--- What the exercise asks ---
Copy every line of the material below word for word.

+ + + + + + +

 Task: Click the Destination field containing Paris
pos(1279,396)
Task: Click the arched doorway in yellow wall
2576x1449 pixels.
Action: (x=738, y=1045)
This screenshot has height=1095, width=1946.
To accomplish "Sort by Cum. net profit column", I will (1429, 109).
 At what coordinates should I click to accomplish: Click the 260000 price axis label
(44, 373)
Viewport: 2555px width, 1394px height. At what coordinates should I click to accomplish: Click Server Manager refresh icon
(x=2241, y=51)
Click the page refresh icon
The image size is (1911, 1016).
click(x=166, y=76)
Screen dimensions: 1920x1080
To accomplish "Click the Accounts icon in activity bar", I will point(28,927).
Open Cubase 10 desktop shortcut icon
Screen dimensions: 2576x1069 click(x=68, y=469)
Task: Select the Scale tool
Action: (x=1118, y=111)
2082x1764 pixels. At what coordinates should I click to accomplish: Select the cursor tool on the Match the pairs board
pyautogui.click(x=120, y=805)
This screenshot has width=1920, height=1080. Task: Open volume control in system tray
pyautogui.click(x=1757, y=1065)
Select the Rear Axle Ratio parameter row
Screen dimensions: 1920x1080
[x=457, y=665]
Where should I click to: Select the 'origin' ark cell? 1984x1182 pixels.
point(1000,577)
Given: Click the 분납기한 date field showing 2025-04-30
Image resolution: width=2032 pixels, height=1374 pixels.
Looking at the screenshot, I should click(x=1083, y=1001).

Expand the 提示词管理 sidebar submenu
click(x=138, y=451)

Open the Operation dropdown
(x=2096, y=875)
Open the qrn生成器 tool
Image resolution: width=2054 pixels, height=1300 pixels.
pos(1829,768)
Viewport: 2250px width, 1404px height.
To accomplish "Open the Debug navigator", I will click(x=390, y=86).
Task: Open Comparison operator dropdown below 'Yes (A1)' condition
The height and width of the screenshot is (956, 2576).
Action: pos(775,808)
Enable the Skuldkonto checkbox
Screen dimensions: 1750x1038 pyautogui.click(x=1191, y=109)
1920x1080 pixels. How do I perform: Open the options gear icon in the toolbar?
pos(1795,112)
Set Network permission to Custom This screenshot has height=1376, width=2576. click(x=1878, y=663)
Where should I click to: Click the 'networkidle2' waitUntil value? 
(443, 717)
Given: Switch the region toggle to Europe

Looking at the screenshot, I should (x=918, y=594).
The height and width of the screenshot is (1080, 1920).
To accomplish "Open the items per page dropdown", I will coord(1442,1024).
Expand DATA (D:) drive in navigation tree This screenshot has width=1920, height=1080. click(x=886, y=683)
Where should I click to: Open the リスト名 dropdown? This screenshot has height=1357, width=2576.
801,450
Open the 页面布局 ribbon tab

+ + + + + + +

--- Solution ---
 Task: Click the Destination field containing Paris
pos(1279,396)
Task: Click the arched doorway in yellow wall
2576x1449 pixels.
Action: (x=738, y=1045)
This screenshot has height=1095, width=1946.
To accomplish "Sort by Cum. net profit column", I will (1429, 109).
 At what coordinates should I click to accomplish: Click the 260000 price axis label
(44, 373)
Viewport: 2555px width, 1394px height. At what coordinates should I click to accomplish: Click Server Manager refresh icon
(x=2241, y=51)
Click the page refresh icon
The image size is (1911, 1016).
click(x=166, y=76)
Screen dimensions: 1920x1080
To accomplish "Click the Accounts icon in activity bar", I will point(28,927).
Open Cubase 10 desktop shortcut icon
Screen dimensions: 2576x1069 click(x=68, y=469)
Task: Select the Scale tool
Action: (x=1118, y=111)
2082x1764 pixels. At what coordinates should I click to accomplish: Select the cursor tool on the Match the pairs board
pyautogui.click(x=120, y=805)
This screenshot has width=1920, height=1080. Task: Open volume control in system tray
pyautogui.click(x=1757, y=1065)
Select the Rear Axle Ratio parameter row
Screen dimensions: 1920x1080
[x=457, y=665]
Where should I click to: Select the 'origin' ark cell? 1984x1182 pixels.
point(1000,577)
Given: Click the 분납기한 date field showing 2025-04-30
Image resolution: width=2032 pixels, height=1374 pixels.
Looking at the screenshot, I should click(x=1083, y=1001).

Expand the 提示词管理 sidebar submenu
click(x=138, y=451)

Open the Operation dropdown
(x=2096, y=875)
Open the qrn生成器 tool
Image resolution: width=2054 pixels, height=1300 pixels.
pos(1829,768)
Viewport: 2250px width, 1404px height.
To accomplish "Open the Debug navigator", I will click(x=390, y=86).
Task: Open Comparison operator dropdown below 'Yes (A1)' condition
The height and width of the screenshot is (956, 2576).
Action: pos(775,808)
Enable the Skuldkonto checkbox
Screen dimensions: 1750x1038 pyautogui.click(x=1191, y=109)
1920x1080 pixels. How do I perform: Open the options gear icon in the toolbar?
pos(1795,112)
Set Network permission to Custom This screenshot has height=1376, width=2576. click(x=1878, y=663)
Where should I click to: Click the 'networkidle2' waitUntil value? 
(443, 717)
Given: Switch the region toggle to Europe

Looking at the screenshot, I should (x=918, y=594).
The height and width of the screenshot is (1080, 1920).
To accomplish "Open the items per page dropdown", I will coord(1442,1024).
Expand DATA (D:) drive in navigation tree This screenshot has width=1920, height=1080. click(x=886, y=683)
Where should I click to: Open the リスト名 dropdown? This screenshot has height=1357, width=2576.
801,450
Open the 页面布局 ribbon tab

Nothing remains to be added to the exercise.